══ Study text
Spontaneity is one of them. Impressive phenomena rarely occur under controlled conditions, and while there are exceptions (remote-viewing claims to be one), it is normally the difference between a parapsychologist detecting blips of telekinesis with statistical analysis and a poltergeist flinging furniture through the air. The Bye-Bye Man, like the poltergeist, appeared spontaneously.

Emotion is another element. The most useful one for generating séance-type phenomena seems to be “jollity” when experienced by the sitters, but powerful emotions like passion, guilt, and desire are traditionally associated with ghosts and played an important part in Philip’s fictional biography. What if, instead of “Philip” the romantic knight, the Toronto group had tried to create “Phil,” a happily married grocer who liked crossword puzzles and died in his sleep? Would it have worked? In contrast with the powerful but artificial emotions used in Philip, the Bye-Bye Man was created against a backdrop of genuine fear, dislocation, and sexual tension.

Emotional Impact?

Fear is an important element in this account. John and Eli shared a fascination with it, while Katherine was subject to panic attacks. Did the possibility of actually confronting their creation face to face, in an uncontrolled situation, create an element of fear that was absent in the Philip experiment, and produce results that Philip could not?
════
══ Data shown
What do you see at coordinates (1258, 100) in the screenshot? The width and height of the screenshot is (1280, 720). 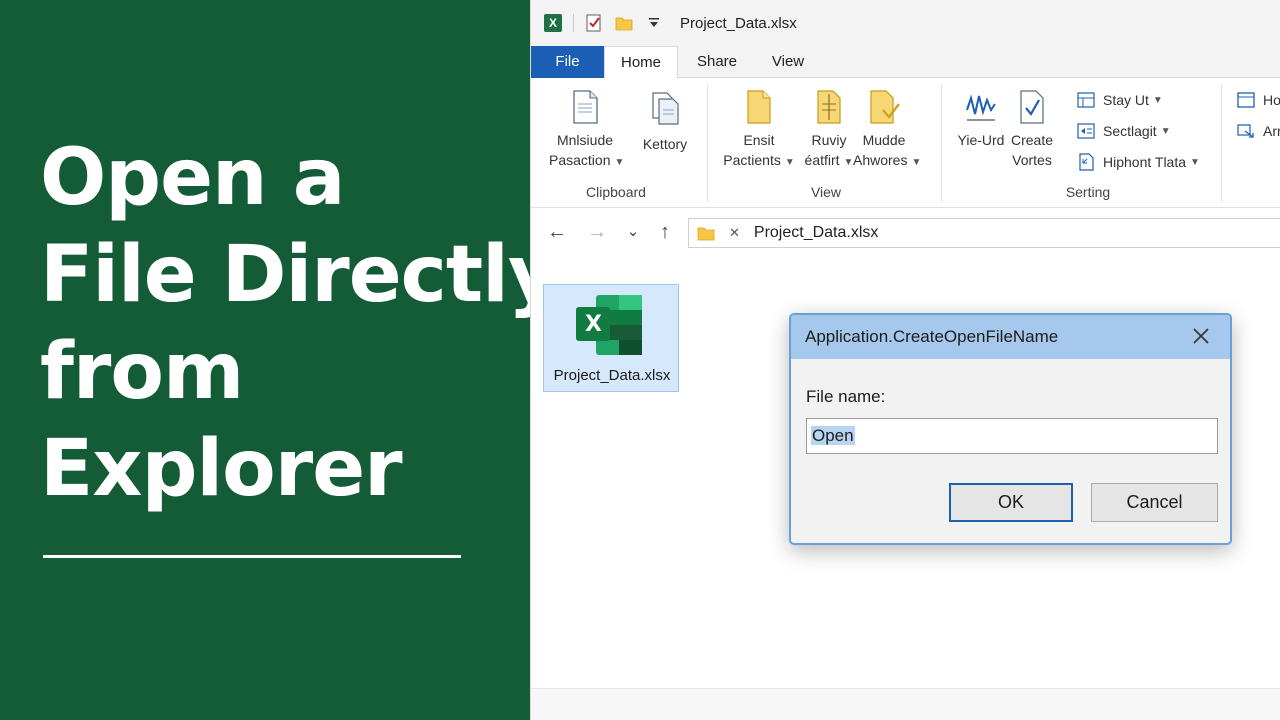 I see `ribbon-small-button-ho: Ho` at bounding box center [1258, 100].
════
══ Data shown
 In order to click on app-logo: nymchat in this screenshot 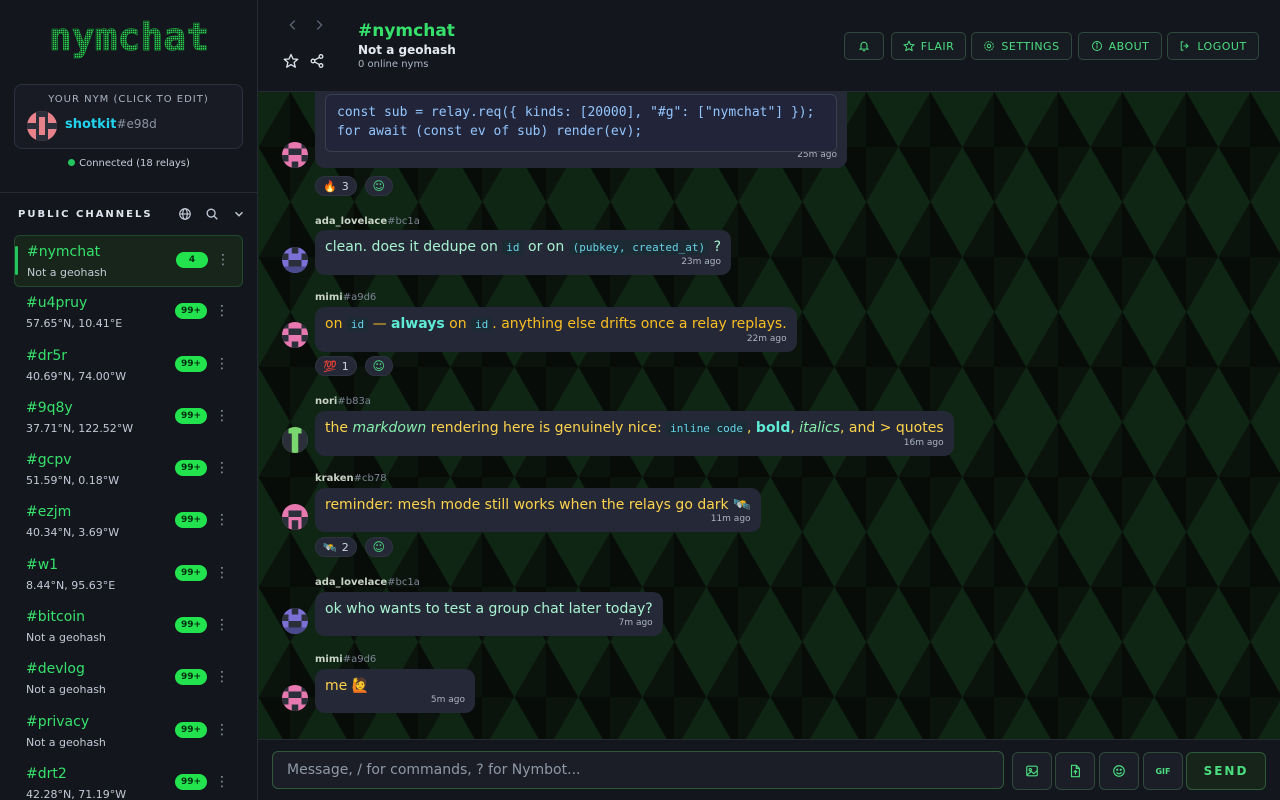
════
══ Data shown
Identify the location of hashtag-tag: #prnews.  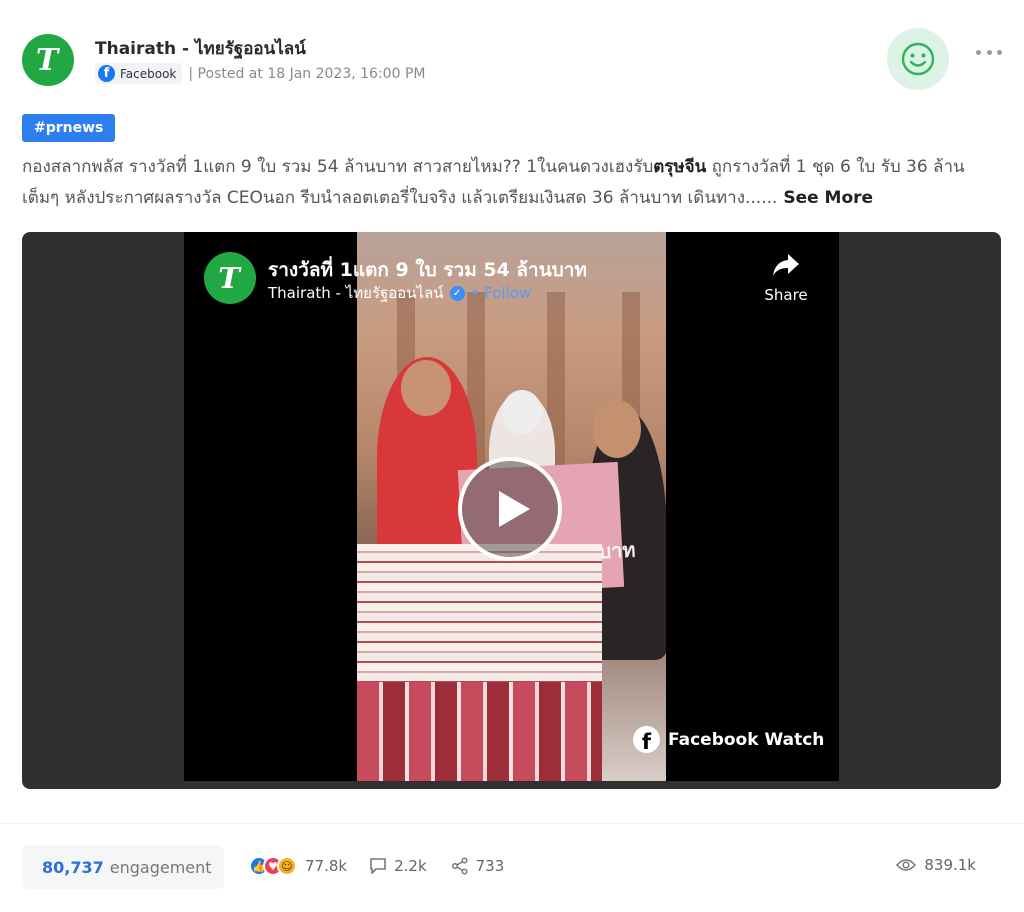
════
» Questions to answer
1. List the powerful emotions that the Bye-Bye Man text says are traditionally associated with ghosts.
2. Answer these questions from the Bye-Bye Man text:
(a) What does the text name as claiming to be an exception to impressive phenomena rarely occurring under controlled conditions?
(b) Which emotion, when felt by the sitters, seems most useful for generating séance-type phenomena?
(c) Who was subject to panic attacks?

» Solutions for each task
1. passion, guilt, desire

2.
(a) Remote-viewing
(b) Jollity
(c) Katherine